• Supplied data:
= = = =
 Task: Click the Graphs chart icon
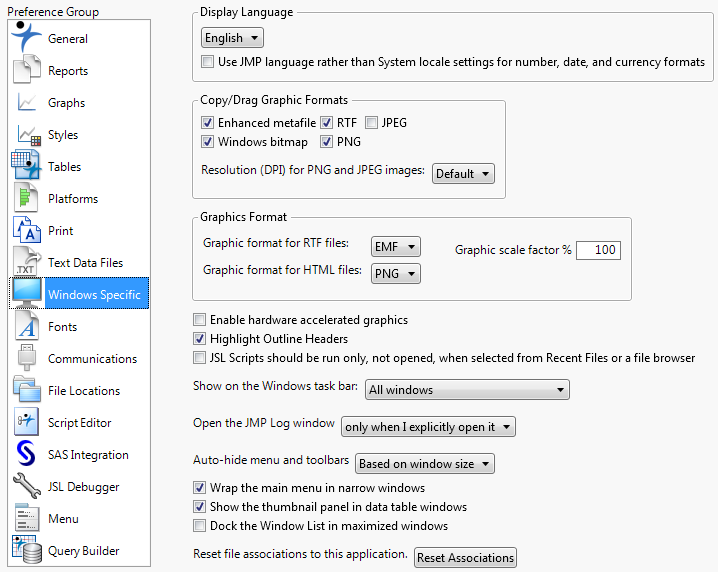27,103
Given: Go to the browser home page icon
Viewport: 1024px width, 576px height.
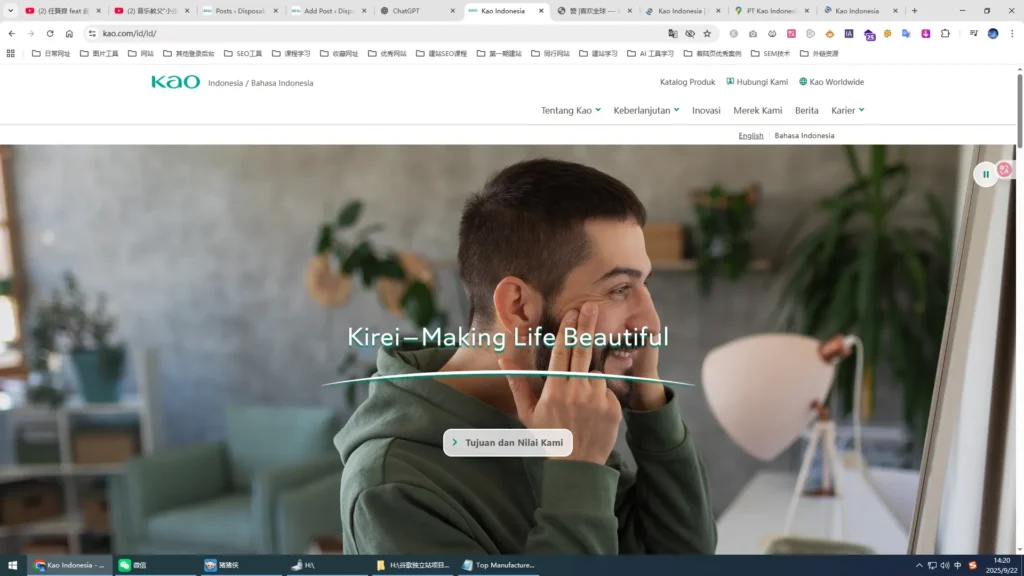Looking at the screenshot, I should point(69,33).
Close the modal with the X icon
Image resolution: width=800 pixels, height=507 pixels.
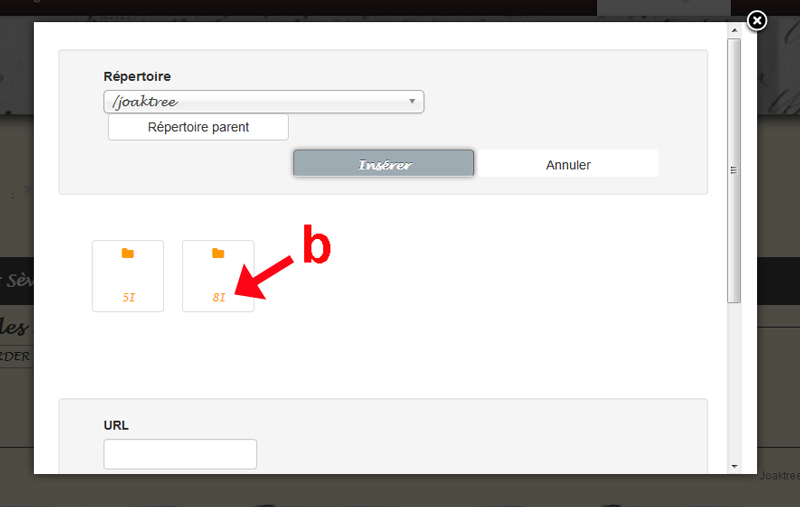pyautogui.click(x=757, y=20)
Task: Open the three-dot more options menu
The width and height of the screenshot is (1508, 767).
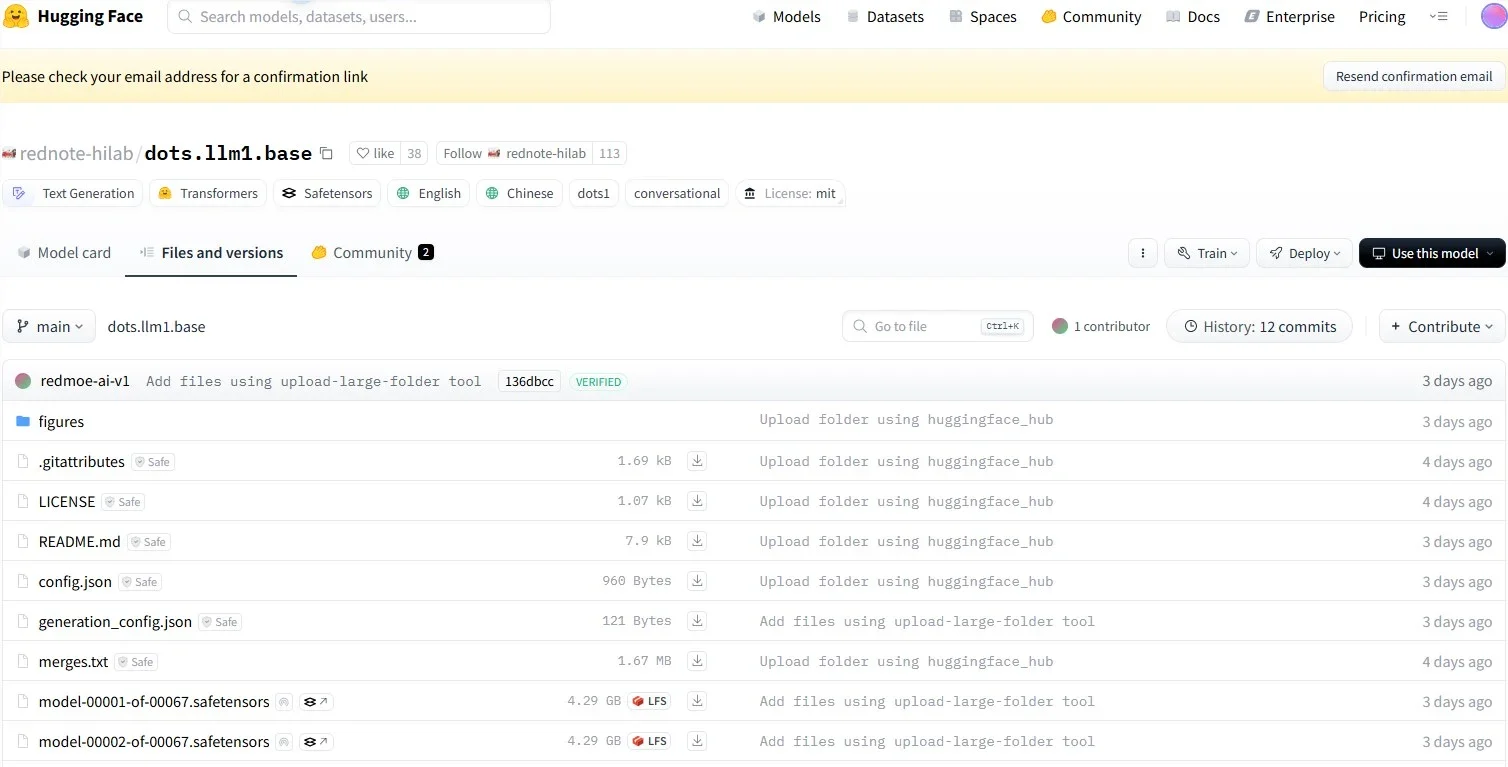Action: [x=1142, y=253]
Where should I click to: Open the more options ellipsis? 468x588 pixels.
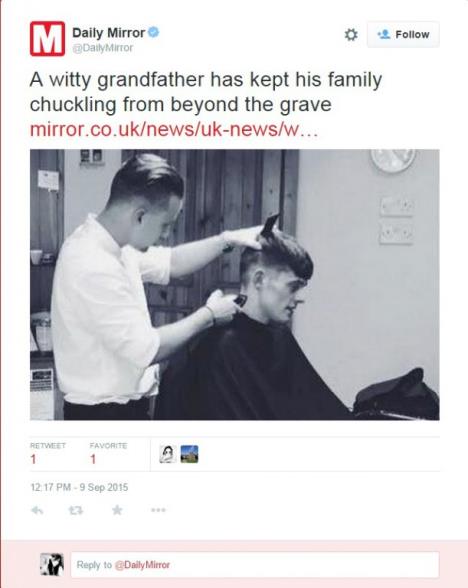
= = = =
• Prompt: If a record holds a picture, drop the picture and reproduce everything else exactly.

• Worked solution:
 Task: Click the Graphs chart icon
27,103
Given: Go to the browser home page icon
Viewport: 1024px width, 576px height.
Looking at the screenshot, I should point(69,33).
Close the modal with the X icon
Image resolution: width=800 pixels, height=507 pixels.
pyautogui.click(x=757, y=20)
Task: Open the three-dot more options menu
The width and height of the screenshot is (1508, 767).
Action: [x=1142, y=253]
Where should I click to: Open the more options ellipsis? 468x588 pixels.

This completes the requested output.